New Twist for Nature Poetry

Environmental concerns find their way into the work of poets like Jack Collom. BOOKS: INTERVIEW

WE know that whole species disappear in extinction year after year, but perhaps a poet can best help us appreciate the tragedy these losses represent to the world, moving us to stop these disappearances. Jack Collom is such a poet. His new book, ``Arguing with Something Plato Said (A Few Environs Poems),'' (Rocky Ledge Cottage Editions, $7.50) goes beyond nature lyricism and the indignant sloganeering of eco-politics to crisp, sometimes amusing, sometimes startling perceptions about the loss of a species or the interaction of man and animal and plants in various (even suburban) environments. [See poem from ``Arguing'' in box at lower left.]

Collom first started writing poetry in the Air Force while stationed in Tripoli, Libya, in 1955. But his commitment to nature began in early childhood, when his father took him for walks in the woods and he began to recognize birds and plants and to identify with foxes and other animals. He loved the sciences in school and went on to study forestry in college.

When he decided to become a poet, however, he turned his back on science.

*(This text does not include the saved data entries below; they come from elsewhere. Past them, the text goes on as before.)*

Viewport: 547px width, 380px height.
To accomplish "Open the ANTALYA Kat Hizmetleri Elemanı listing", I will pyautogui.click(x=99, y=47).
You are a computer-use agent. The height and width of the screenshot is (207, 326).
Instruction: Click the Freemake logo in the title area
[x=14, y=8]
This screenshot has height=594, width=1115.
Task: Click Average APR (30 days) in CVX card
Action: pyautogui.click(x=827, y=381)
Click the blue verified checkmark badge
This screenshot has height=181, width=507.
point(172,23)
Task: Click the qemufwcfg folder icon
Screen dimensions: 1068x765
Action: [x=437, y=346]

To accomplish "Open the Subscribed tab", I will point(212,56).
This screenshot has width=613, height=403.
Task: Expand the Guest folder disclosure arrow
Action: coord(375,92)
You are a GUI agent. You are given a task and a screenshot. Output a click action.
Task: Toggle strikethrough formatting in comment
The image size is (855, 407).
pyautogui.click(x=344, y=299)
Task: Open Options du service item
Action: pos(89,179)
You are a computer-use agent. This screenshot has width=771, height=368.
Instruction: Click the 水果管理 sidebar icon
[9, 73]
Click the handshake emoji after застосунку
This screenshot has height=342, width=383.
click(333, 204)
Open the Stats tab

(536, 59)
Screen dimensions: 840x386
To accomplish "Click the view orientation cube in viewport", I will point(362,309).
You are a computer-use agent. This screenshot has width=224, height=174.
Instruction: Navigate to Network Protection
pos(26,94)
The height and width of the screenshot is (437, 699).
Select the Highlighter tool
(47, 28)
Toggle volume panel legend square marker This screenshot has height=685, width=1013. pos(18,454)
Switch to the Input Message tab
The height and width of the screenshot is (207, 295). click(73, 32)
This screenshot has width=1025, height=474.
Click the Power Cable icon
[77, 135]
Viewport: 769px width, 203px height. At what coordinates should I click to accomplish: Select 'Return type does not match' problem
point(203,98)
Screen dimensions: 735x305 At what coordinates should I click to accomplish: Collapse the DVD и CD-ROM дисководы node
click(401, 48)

``As a green young punk, it seemed to me poetry and science were irreconcilable,'' he tells me over a snack at a restaurant in the Denver Museum of Natural History. ``Poems became my substitute birds.''

Poets usually don't make a living at their craft. Reading performances support a few, but most teach or work at any number of other jobs to pay the rent and fill the larder. So, after he was discharged from the Air Force, he continued to write poetry almost constantly, working at a succession of factory jobs to support himself and his family while he wrote. Eventually, he earned his master's degree in English at night on the G.I. Bill. And by the time his son, Chris, went to college, the young Collom's interest in science resparked the elder's own interest.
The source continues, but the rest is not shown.